Sentenza Sentenza Cassazione Civile n. 16543 del 14/07/2010

Cassazione civile sez. lav., 14/07/2010, (ud. 13/05/2010, dep. 14/07/2010), n.16543

LA CORTE SUPREMA DI CASSAZIONE

SEZIONE LAVORO

Composta dagli Ill.mi Sigg.ri Magistrati:

Dott. DE LUCA Michele – Presidente –

Dott. DI CERBO Vincenzo – Consigliere –

Dott. NOBILE Vittorio – Consigliere –

Dott. MAMMONE Giovanni – rel. Consigliere –

Dott. ZAPPIA Pietro – Consigliere –

ha pronunciato la seguente:

sentenza

sul ricorso proposto da:

POSTE ITALIANE S.P.A., in persona del legale rappresentante pro

tempore, elettivamente domiciliata in Roma, viale Mazzini n. 134,

presso lo studio dell’avv. Fiorillo Luigi, che la rappresenta e

difende per procura a margine del ricorso;

– ricorrente –

contro

B.A., elettivamente domiciliato in Roma via Reno n. 21,

presso lo studio dell’avv. Rizzo Roberto, che lo rappresenta e

difende per procura a margine del controricorso;

– controricorrente –

avverso la sentenza n. 3029/2005 della Corte d’appello di Roma,

depositata in data 1/8/2005 R.G. 4766/2004;

udita la relazione della causa svolta nella pubblica udienza del

13.05.2010 dal Consigliere Dott. Giovanni Mammone;

uditi gli avvocati Fiorillo e Rizzo;

udito il P.M. in persona del Sostituto Procuratore Generale dott.

FINOCCHI GHERSI Renato che ha concluso per il rigetto del ricorso.

 

Fatto

SVOLGIMENTO DEL PROCESSO

1. Con sentenza del Tribunale di Roma veniva rigettata la domanda di B.A. di dichiarare la nullità dell’apposizione del termine all’assunzione alle dipendenze di Poste Italiane s.p.a., disposta in suo favore per i periodi: a) (OMISSIS) e (OMISSIS) per “esigenze eccezionali conseguenti alla fase di ristrutturazione e rimodulazione degli assetti occupazionali in corso, in ragione della graduale introduzione di nuovi processi produttivi, di sperimentazione di nuovi servizi e in attesa dell’attuazione del progressivo e completo equilibrio sul territorio delle risorse umane”, ex art. 8 del c.c.n.l. 26.11.94 come integrato dall’accordo sindacale 25.9.97; b) (OMISSIS) per “a norma dell’art. 25 del c.c.n.l. 11.1.01 per esigenze di carattere straordinario …, nonchè a fronte della necessità di espletamento del servizio in concomitanza di assenze per ferie”.

### Voci fornite:

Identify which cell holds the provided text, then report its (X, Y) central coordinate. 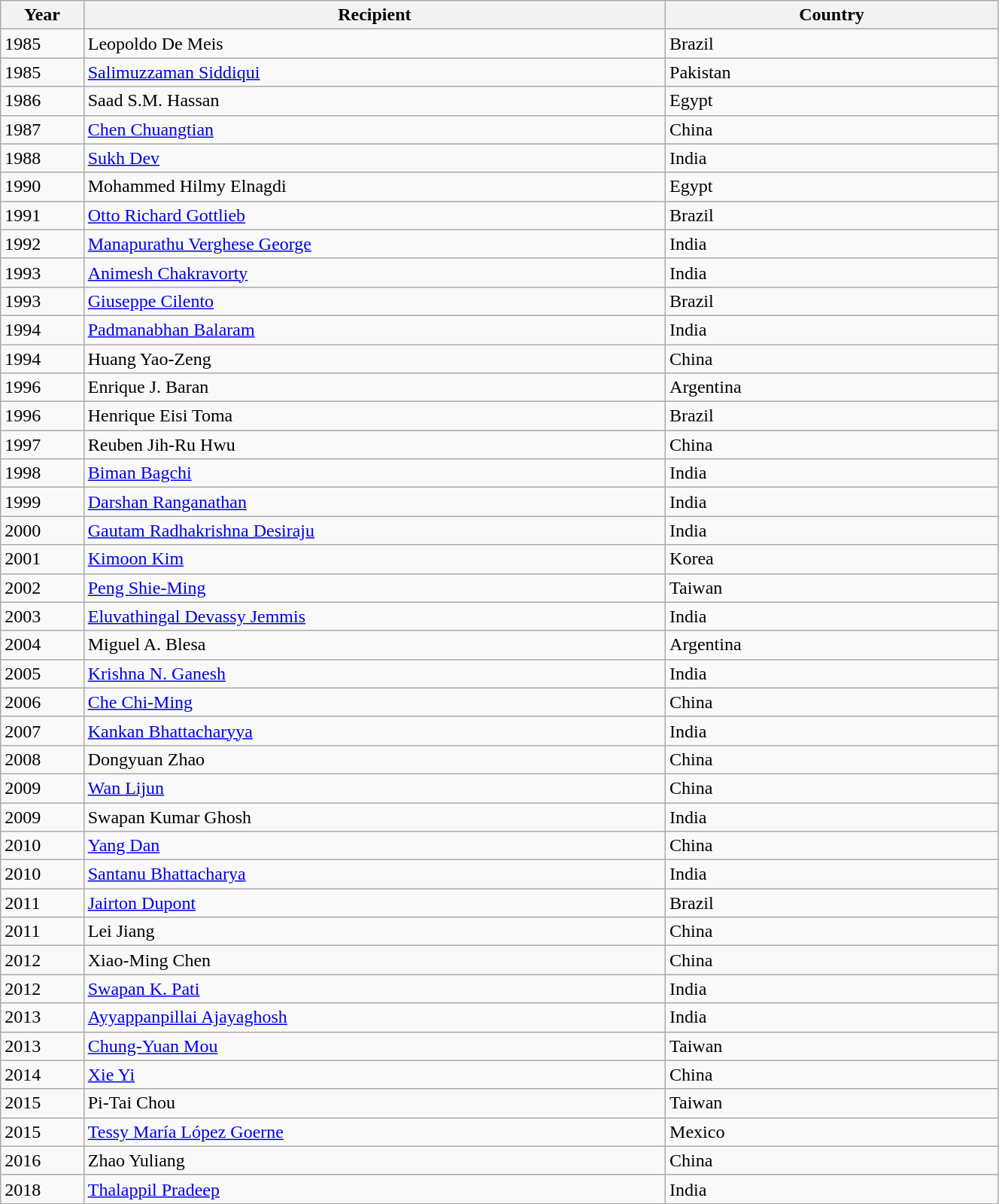
Wan Lijun (375, 788)
Enrique J. Baran (375, 387)
Miguel A. Blesa (375, 645)
Yang Dan (375, 846)
Swapan K. Pati (375, 988)
Gautam Radhakrishna Desiraju (375, 530)
Henrique Eisi Toma (375, 416)
Year (42, 15)
Dongyuan Zhao (375, 759)
1998 (42, 473)
Otto Richard Gottlieb (375, 215)
Huang Yao-Zeng (375, 359)
2016 (42, 1160)
Swapan Kumar Ghosh (375, 816)
2018 (42, 1189)
1986 (42, 101)
Sukh Dev (375, 158)
2001 (42, 559)
Xie Yi (375, 1074)
Xiao-Ming Chen (375, 960)
Korea (832, 559)
Salimuzzaman Siddiqui (375, 72)
1997 (42, 445)
1988 (42, 158)
2004 (42, 645)
Country (832, 15)
Krishna N. Ganesh (375, 673)
2000 (42, 530)
Mexico (832, 1131)
2005 (42, 673)
Manapurathu Verghese George (375, 244)
Santanu Bhattacharya (375, 874)
2002 (42, 588)
Mohammed Hilmy Elnagdi (375, 187)
Giuseppe Cilento (375, 301)
Thalappil Pradeep (375, 1189)
Pakistan (832, 72)
Recipient (375, 15)
Leopoldo De Meis (375, 44)
1999 (42, 502)
Pi-Tai Chou (375, 1103)
Eluvathingal Devassy Jemmis (375, 616)
Che Chi-Ming (375, 702)
2008 (42, 759)
Tessy María López Goerne (375, 1131)
Chen Chuangtian (375, 129)
Chung-Yuan Mou (375, 1046)
1987 (42, 129)
Padmanabhan Balaram (375, 329)
Peng Shie-Ming (375, 588)
Ayyappanpillai Ajayaghosh (375, 1017)
Zhao Yuliang (375, 1160)
Reuben Jih-Ru Hwu (375, 445)
2007 (42, 730)
2006 (42, 702)
Kankan Bhattacharyya (375, 730)
2003 (42, 616)
Saad S.M. Hassan (375, 101)
Kimoon Kim (375, 559)
Animesh Chakravorty (375, 272)
Biman Bagchi (375, 473)
1991 (42, 215)
Lei Jiang (375, 931)
Jairton Dupont (375, 903)
2014 (42, 1074)
1990 (42, 187)
Darshan Ranganathan (375, 502)
1992 (42, 244)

### Problema breve:
Prosegui la sentenza della Cassazione su Poste Italiane riportata nel brano da leggere, partendo subito dopo la sua ultima frase.

### Il risultato:
2. Rigettata la domanda, e proposto appello dal lavoratore, la Corte d’appello di Roma con sentenza depositata in data 1.8.05 accoglieva l’impugnazione e, ritenuta la nullità del termine apposto al primo contratto, dichiarava che dal 7.2.00 era instaurato tra le parti un rapporto di lavoro a tempo indeterminato, condannando Poste Italiane a riammettere in servizio il dipendente ed a corrispondergli, a titolo di risarcimento del danno, la retribuzione dal 9.1.02, data in cui il datore aveva ricevuto la richiesta di esperimento del tentativo obbligatorio di conciliazione.

La Corte di merito rilevava che – nell’ambito del sistema della L. n. 56 del 1987, art. 23, che aveva delegato le oo.ss. a individuare nuove ipotesi di assunzione a termine con la contrattazione collettiva – il contratto era stato stipulato in forza dell’art 8 del CCNL Poste 26.11.94, come integrato dall’accordo 25.9.97, per fare fronte ad esigenze eccezionali connesse alla fase di ristrutturazione dell’azienda. Considerato che la norma collettiva consentiva l’assunzione a termine per detta causale solo fino al 30.4.98, riteneva che nella specie il termine fosse illegittimamente apposto.

3. Avverso questa sentenza Poste Italiane proponeva ricorso per Cassazione, cui B. rispondeva con controricorso illustrato con memoria.

Diritto

MOTIVI DELLA DECISIONE

4. Il ricorso è infondato.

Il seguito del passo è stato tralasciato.